The purpose of this paper is to describe the equations which govern the flow of compressible fluids through pipes. Particular emphasis is placed on those used within the natural gas industry in hopes that engineers within that industry can make knowledgeable decisions on how to model pipes. Its thesis is that all practical equations were created to solve intense numerical problems and have been made obsolete by advancing computing technology. It further discusses a new flow formula proposed by the GERG Research project 1.19 A NOTE CONCERNING UNITS These equations have generally been published in the English system of units. Where appropriate, alternate equations in metric units have been included, with the names of the metric units being shown in italic type. Since the Pole, Spitzglass, and Weymouth equations are included only for historical completeness, only their original published form is presented.
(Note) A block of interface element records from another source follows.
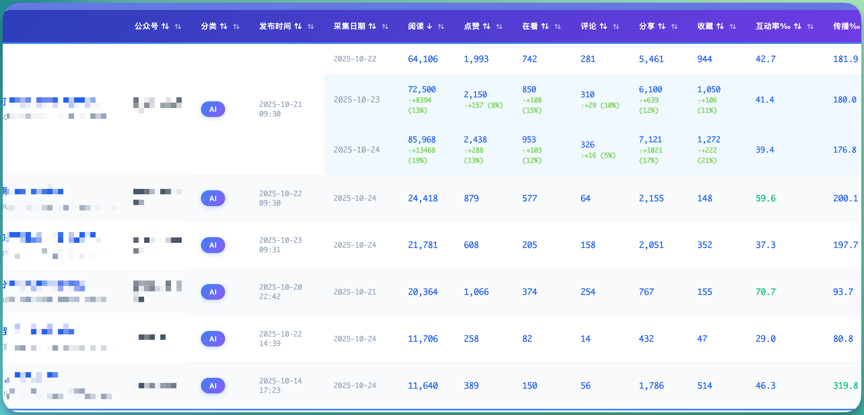Click the 阅读 column header label
This screenshot has height=415, width=864.
[416, 26]
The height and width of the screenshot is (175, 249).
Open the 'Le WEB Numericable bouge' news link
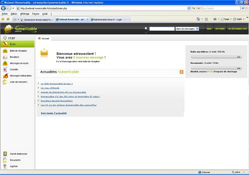pos(56,84)
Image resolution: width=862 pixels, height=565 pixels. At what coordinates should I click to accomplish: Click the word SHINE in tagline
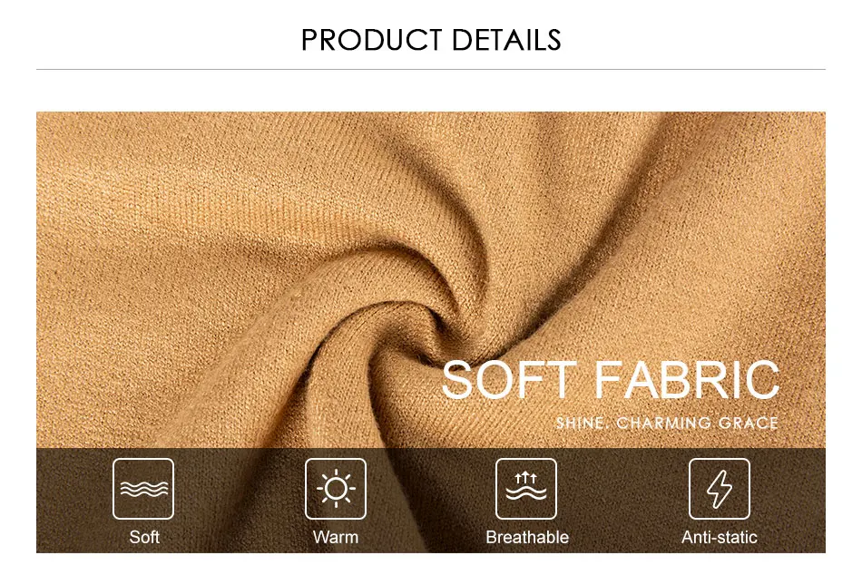(x=582, y=424)
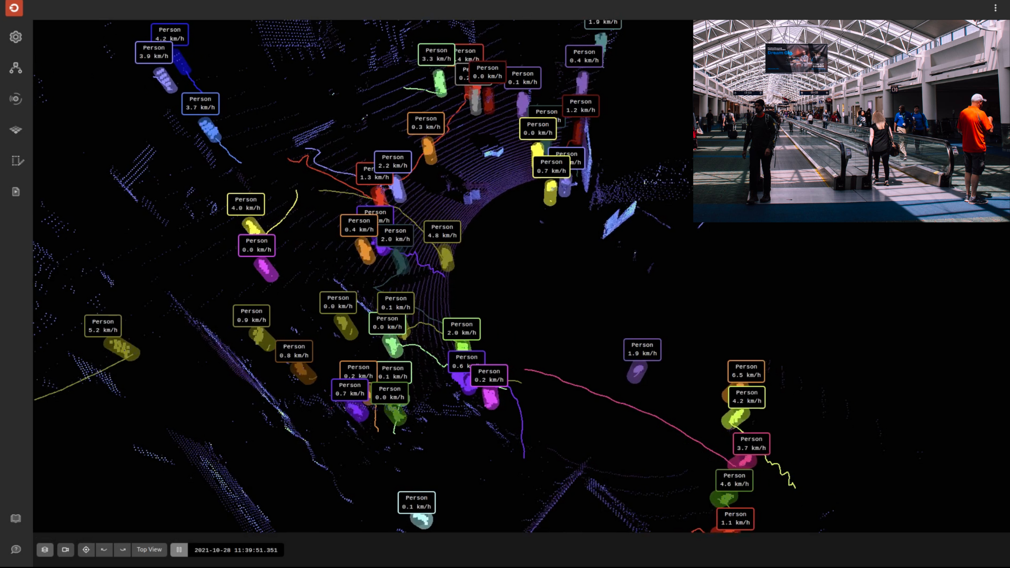The width and height of the screenshot is (1010, 568).
Task: Click the recenter target button
Action: coord(86,550)
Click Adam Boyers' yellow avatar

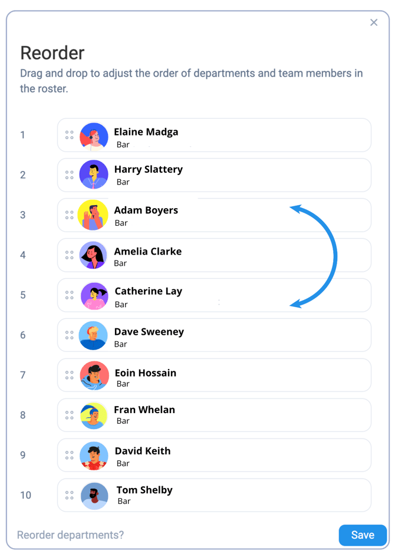[93, 215]
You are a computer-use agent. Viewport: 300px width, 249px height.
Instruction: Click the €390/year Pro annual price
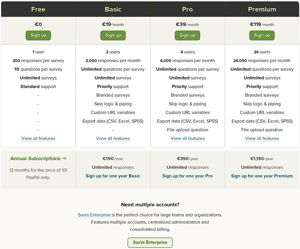pyautogui.click(x=188, y=159)
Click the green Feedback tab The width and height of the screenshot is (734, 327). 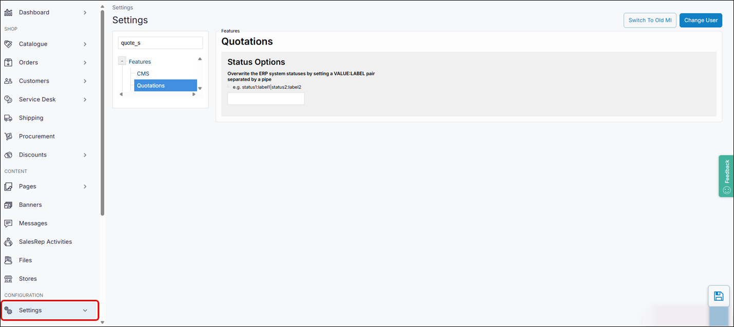tap(726, 176)
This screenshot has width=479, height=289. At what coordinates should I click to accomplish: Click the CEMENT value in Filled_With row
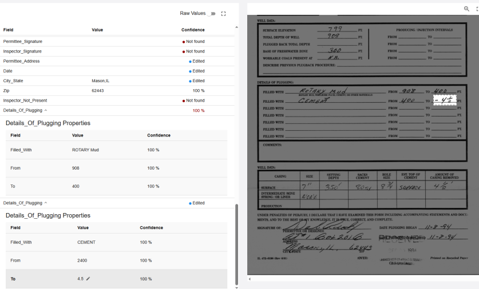[x=86, y=242]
During the almost two centuries that the natural gas industry has been in existence there has always been a need for workable equations to relate the flow of gas through a pipe to the properties of both the pipe and the gas and to the operating conditions such as pressure and temperature. The usefulness of such equations is obvious: systems must be designed and operated with full knowledge of what pressures will result from required flow rates. The purpose of this paper is to describe the ways that this has been accomplished and to provide some practical insight into what the current practice should be. Since nearly every text on fluid mechanics, and they are legion, contains some derivation of the fundamental equation governing one dimensional, compressible fluid flow, it is not necessary to repeat that derivation here. Excellent derivations are presented in the Hyman, Stoner, and Karnitz paper, the Gibson paper (the best), and the Finch and Ko paper referenced in the bibliography. Essentially one begins with the partial differential equations of motion along with the equation of state and then starts assuming and integrating.
A key component of the above flow equation is the equation of state that describes the volume that a given mass of a given gas will occupy at a given pressure and temperature. For an ideal gas the equation of state is well known, simple, and can be derived in a number of ways from first principles; for a real gas it becomes quite complex, depending on molecular size and shape, and inter-molecular forces. The deviation from ideality is usually expressed as the ratio between the real volume and the ideal volume; hence the intuitive term "supercompressibility", denoted by "z", implying that the real gas can be compressed more that its ideal counterpart.